Dogstar78 · 21/04/2023 11:01

This sounds like my partner in terms of the unique circumstances. He is not depressed but incredibly stressed and is really taking it out on us. We've just come back from Cyprus. I totally took it all on, just told himvto pack a pack and take so.e tome out. Got about three good days, but now we back he back to how he was. He was explaining it would be so hard to find someone to talk to because of these (not very in my eyes) special circumstances. I explained that someone that knows nothing is often better. They don't come with preconceived ideas but genuinely get to the nub of things more effectively. I am pretty sure the uniqueness is a false barrier to accepting help.

Lostwifehelp · 21/04/2023 11:23

We ended up going on the holiday. It was ok. Kids really enjoyed it at least.

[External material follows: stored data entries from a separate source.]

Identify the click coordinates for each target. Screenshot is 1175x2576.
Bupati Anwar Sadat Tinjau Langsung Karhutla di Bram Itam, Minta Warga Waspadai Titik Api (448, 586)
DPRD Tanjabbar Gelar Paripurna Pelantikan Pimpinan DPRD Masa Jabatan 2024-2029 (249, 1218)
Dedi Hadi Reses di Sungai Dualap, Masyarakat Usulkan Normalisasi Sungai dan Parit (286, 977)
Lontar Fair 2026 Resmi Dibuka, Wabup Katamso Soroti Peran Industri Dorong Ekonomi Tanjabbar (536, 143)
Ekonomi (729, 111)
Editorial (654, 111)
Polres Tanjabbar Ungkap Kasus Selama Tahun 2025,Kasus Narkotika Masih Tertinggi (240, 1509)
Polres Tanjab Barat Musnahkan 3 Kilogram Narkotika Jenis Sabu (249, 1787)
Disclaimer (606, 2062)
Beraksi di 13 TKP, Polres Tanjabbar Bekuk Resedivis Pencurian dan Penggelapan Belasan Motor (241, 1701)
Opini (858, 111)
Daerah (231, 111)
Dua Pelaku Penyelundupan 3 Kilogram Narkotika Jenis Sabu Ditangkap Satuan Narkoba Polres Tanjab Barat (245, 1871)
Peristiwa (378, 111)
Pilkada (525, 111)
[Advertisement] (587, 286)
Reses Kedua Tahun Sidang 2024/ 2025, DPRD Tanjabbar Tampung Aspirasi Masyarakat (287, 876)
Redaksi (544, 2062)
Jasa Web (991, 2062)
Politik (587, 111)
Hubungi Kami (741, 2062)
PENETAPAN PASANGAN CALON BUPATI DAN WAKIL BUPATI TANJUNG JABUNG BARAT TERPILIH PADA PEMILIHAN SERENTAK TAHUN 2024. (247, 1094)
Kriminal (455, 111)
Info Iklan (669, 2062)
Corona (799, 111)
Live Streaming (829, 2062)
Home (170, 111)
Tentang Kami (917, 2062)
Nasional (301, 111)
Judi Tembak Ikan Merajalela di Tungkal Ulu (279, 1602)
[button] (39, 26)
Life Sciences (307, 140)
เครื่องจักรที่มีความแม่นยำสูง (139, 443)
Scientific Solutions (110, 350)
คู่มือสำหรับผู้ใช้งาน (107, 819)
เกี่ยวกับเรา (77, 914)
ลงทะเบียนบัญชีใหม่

@Dogstar78 Mine has now moved on from therapists won’t understand my unique circumstances to, they aren’t very insightful or intelligent people (based on his experience with one counsellor). His friend told him he always finds himself trying to out-do and out-think his therapists and my husband agrees with that too. They are both lawyers, don’t know if that has something to do with it but clearly just another barrier to seeking help.

OP posts:
herewegoroundthebastardbush · 21/04/2023 13:35

cestlavielife · 13/03/2023 17:57

Take someone else with you on holiday.
Tell him when you get back he needs to have spoken with his gp and engahed a therapist

How does the "depression" manifest?
Anger?
Refusal to engage?
Self harm?
Suicidal ideation?

Look up depression fallout

Ooh actually this is the best idea.

I did this with my aunt once - I was at a loose end having just finished my a-levels, she had a holiday booked with her husband and 2 boys but then husband leave fell through due to big stuff at work - so I went along, took my own spends by free flight, bed and board and a spare pair of hands/eyes for the kids so she could still relax some.

Duckingella · 21/04/2023 15:08

Actually he can be referred for counselling specifically for childhood trauma;the GP can assess if anti depressants will help;he may be referred to the outpatient's psychiatric unit to see a psychiatrist and on top of this he might be able to see a psychologist alongside this.

Aside from that I fully understand what it's like to go on holiday with a depressed husband;it's not a nice experience especially when they won't interact with you and the children,don't really talk to you and are generally miserable.

Long term it's really hard to remain with someone who won't engage with mental healthcare.

joycerousselot · 03/05/2023 00:09

You don't say how many weeks until you go on holiday but however short, there is a lot that can be done to reduce the symptoms of depression quite quickly. If he's not getting treatment because he is in denial then ask him to take this very professional test. https://psychcentral.com/quizzes/depression-quiz He wouldn't refuse a plaster if he broke his leg. Refusing meds when it will affect others is (in my view) the utmost disrespect. Obviously not if it's for religious reasons)

Depression Test — Am I Depressed? I Psych Central

Do I have depression? You can take our depression test.

https://psychcentral.com/quizzes/depression-quiz

joycerousselot · 03/05/2023 00:11

OMG then he really does need to get help. That would cause PTSD, never mind simple depression.